**TEXT UNDER STUDY**.
BEGIN

LC health professionals respond to potential FDA e-cigarette ban

Photograph by Lexie Boren

By Gelsey Plaza

According to a recent health and science article from CNBC, the Food and Drug Administration (FDA) is considering banning online e-cigarette sales. FDA Commissioner Scott Gottlieb dubbed youth use of e-cigarettes an “epidemic.” Preliminary data from the Centers for Disease Control and Prevention’s annual National Youth Tobacco Survey show that the number of high school students who have used e-cigarettes during the previous 30 days has skyrocketed by about 75 percent. Furthermore, according to FDA statistics about e-cigarette use among U.S. youth, more than two million middle and high school students were current users of e-cigarettes in 2017.

In order to deter a new generation of teens addicted to nicotine, the FDA ordered five nicotine vaping brands — Juul, British American Tobacco’s Vuse, Altria’s MarkTen, Imperial Brands’ Blu E-cigs and Japan Tobacco’s Logic — to submit plans within 60 days describing how they will prevent teens from using their products. Commissioner Gottlieb is even threatening to pull flavored e-cigarettes off the market.

END

**DATA SEGMENT**.
BEGIN

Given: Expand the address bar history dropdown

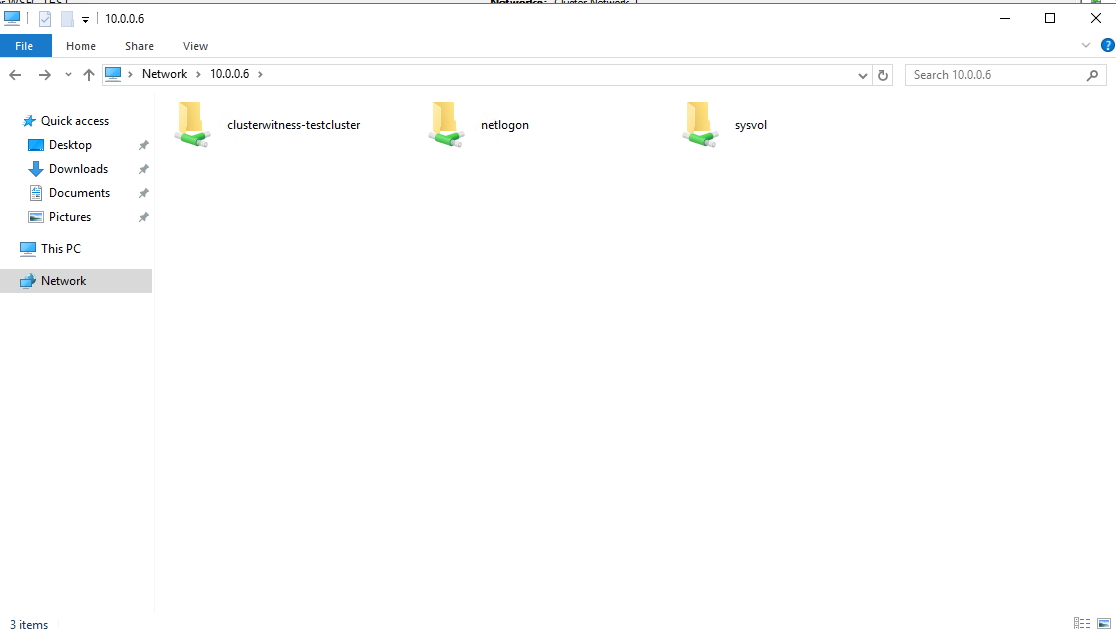Looking at the screenshot, I should [x=863, y=75].
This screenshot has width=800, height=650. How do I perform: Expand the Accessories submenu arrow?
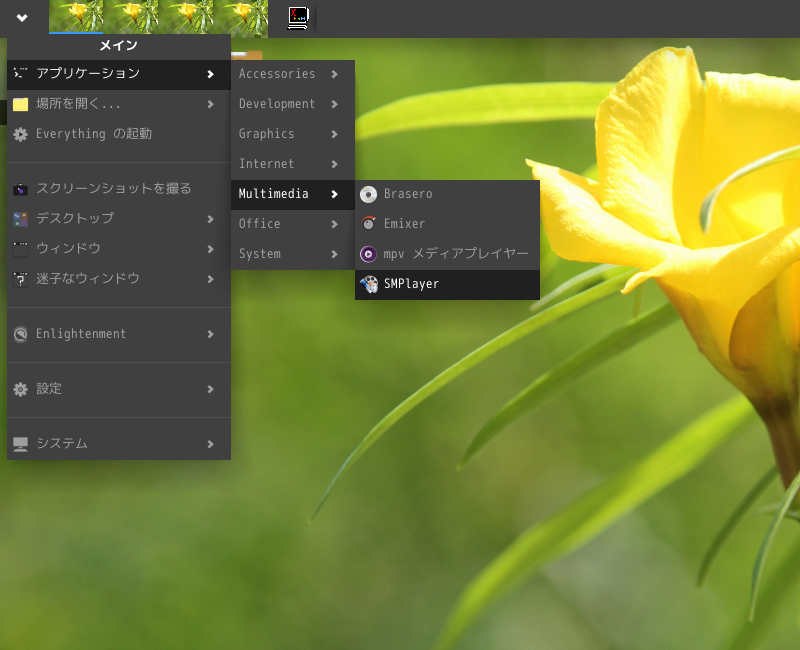[x=334, y=74]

END

**WHAT THIS TASK INVOLVES**.
Translate this sentence from the article on the potential FDA e-cigarette ban into Spanish: "Commissioner Gottlieb is even threatening to pull flavored e-cigarettes off the market."

**TASK OUTPUT**.
El comisionado Gottlieb incluso amenaza con retirar del mercado los cigarrillos electrónicos con sabores.